Hillary Clinton World Bank
I celebrate this. But I am not satisfied. Because despite the increased visibility of women in development policy, the central role of gender equality in economic development is under-appreciated or misunderstood.
It’s been almost two decades since Larry Summers (then World Bank chief economist) first made the case for the link between women’s empowerment and economic prosperity, but the Millennium Development Goals adopted by the international community in 2000 do a poor job of incentivizing investment in women. As this excellent brief from UN Women points out, gender equality is defined too narrowly (too often reduced to being simply about girls’ schools), and lacks the formal targets the MDGs set for progress in other areas like food security or public health. [It's also worth noting that it took 15 years of lobbying by activists to get the UN to establish UN Women last summer. For 60 years before that, gender issues at the UN were handled ad hoc, as subsets of other departments.]
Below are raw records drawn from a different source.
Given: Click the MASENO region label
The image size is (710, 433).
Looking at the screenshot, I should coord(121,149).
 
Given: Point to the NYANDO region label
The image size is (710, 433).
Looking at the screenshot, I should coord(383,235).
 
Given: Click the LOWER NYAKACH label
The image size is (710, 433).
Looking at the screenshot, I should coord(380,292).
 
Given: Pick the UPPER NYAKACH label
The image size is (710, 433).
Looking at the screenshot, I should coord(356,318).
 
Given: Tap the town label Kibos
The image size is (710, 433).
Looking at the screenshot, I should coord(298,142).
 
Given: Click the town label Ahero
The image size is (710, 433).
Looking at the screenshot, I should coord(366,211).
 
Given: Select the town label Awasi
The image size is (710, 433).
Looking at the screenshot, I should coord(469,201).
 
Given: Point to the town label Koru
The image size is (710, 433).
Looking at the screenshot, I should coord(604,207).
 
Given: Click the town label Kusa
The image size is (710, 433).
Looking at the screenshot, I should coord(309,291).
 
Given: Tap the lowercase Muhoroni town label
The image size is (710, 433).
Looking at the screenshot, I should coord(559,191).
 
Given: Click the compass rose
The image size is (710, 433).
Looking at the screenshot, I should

But perhaps most disconcerting is that many of the resources invested in gender equality aren’t having the desired impact of improving women’s lives. Women hold just 1% of the world’s property, occupy less than 20% of the world’s legislative seats, make 66% of the male counterparts’ income or just 10% of the world’s income, are more likely than men to fall into poverty and often struggle twice as hard to emerge from it.
Because of the way that gender equality sits at the nexus of cultural transformation and economic advancement, it can be a sensitive issue for development organizations to handle. Some shy away from it, for fear of offending local traditions. Others double down, but fail to listen to women in the developing world, giving them help they didn’t ask for as opposed to the kind of help they say they need. Together, as William Easterly has noted, these tendencies create all kinds of structural sexism in the development world that having more women at the top won’t instantly correct.
It is important to have women in positions of power, because it raises the ambitions of young women and girls, but what really matters is that those in power, male and female, be feminists. I’m still waiting for the day when that’s true across the board.